Directors and Replacement of Directors
In the absence of specific shareholders’ agreement rules on who is permitted to make decisions, a company’s decisions are made by the board of directors on a simple majority rule (in most cases), and the voting requirements are set out in the corporate statute. This is often modified by the company who will create special rules for special shareholders. Such rules can become quite convoluted in a shareholders’ agreement, with certain decisions that may be voted on by some shareholders, and certain decisions requiring the vote of a minimum number of directors. Deciding on what the rules should be can be case-specific but as a general rule, the simpler the better, with a view to addressing the needs of the various perspectives set out below. Setting the rules is a good idea in advance, as these rules are closely scrutinized in the event of inter-shareholder disputes.
A helpful resource to consider the various permutations of management voting rights is the Clausehound Small Business Law Library for shareholder management rights and the appointment of board members found here. By reading through the variety of clauses offered, you will get a sense for the levers and considerations that stakeholders will have when negotiating this provision.
For example, you can include language that states:
“The Board of Directors will be comprised of a maximum of five (5) directors including the CEO, two Founder representatives, and two independent directors to be nominated at all times by a majority of the Shareholders. The Board of Directors shall initially consist of the following persons: [Insert name 1]; and [Insert name 2], or their replacement nominees as appointed from time to time. If a Director resigns or is removed by a majority of the shareholders, such vacancy may be filled by the election of a new Director nominated by the remaining Directors and elected by majority of the shareholders, pursuant to the nomination rules of this provision, within fourteen (14) days of such vacancy.”
Perspective of the CEO
Considering the suggested clause above, the current CEO will have a voice in company decisions, but no right of nomination.
Perspective of Founders
From the perspective of the Founders, the suggested clause above entrenches the CEO and two board members nominated by the founder into decision-making seats, which ensures that, so long as the founders and CEO are aligned, a ⅗ majority vote on all decisions. A rogue CEO could cause issues for the founders by voting with the independent board members.
Perspective of Investors
In the suggested clause above the remaining board seats are held by independent board members, which could be defined as a non-shareholder who is possibly an industry expert or a professional board member, and is someone who understands that the role of the board is to protect the shareholders. The right to appoint independent board members is the approach that might be taken by a passive investor who is investing in many companies.
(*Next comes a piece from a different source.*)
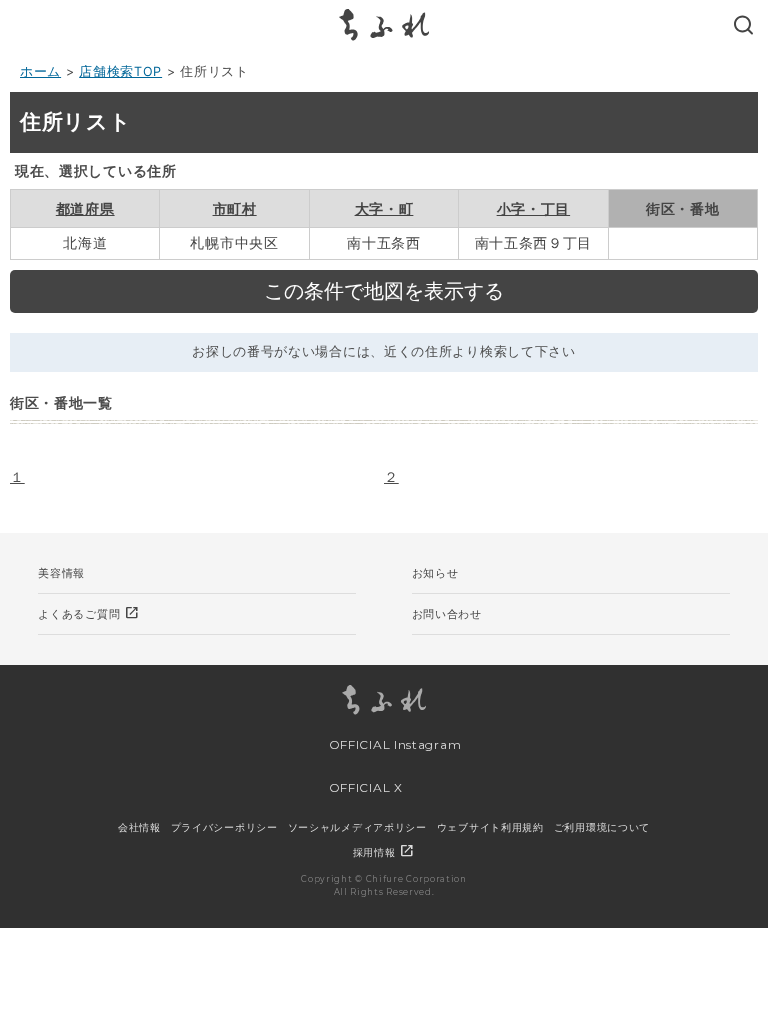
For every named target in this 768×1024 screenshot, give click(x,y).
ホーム (40, 71)
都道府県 (85, 208)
This approach gives the company room to move, or possibly swing vote with the CEO. A more active investor would likely require one or more board seats to be held by that investor rather than by an independent party.Three or five board seats, or more
Limiting the number of board seats to three (3) creates risk for the legacy shareholders because new investors will want to hold one or more seats. To make sure that the voices at a board meeting have a fair chance of being heard, the founders, CEO and/or early investors will want to increase the size of the board, and may also propose adding “board observer” (non-voting) seats to give even more voices an opportunity to be heard.
While one-size does not fit all, either in board size or voting rules, stakeholders will need to consider what rules, arrangements make the most sense for the dynamics of their owners, investors and management.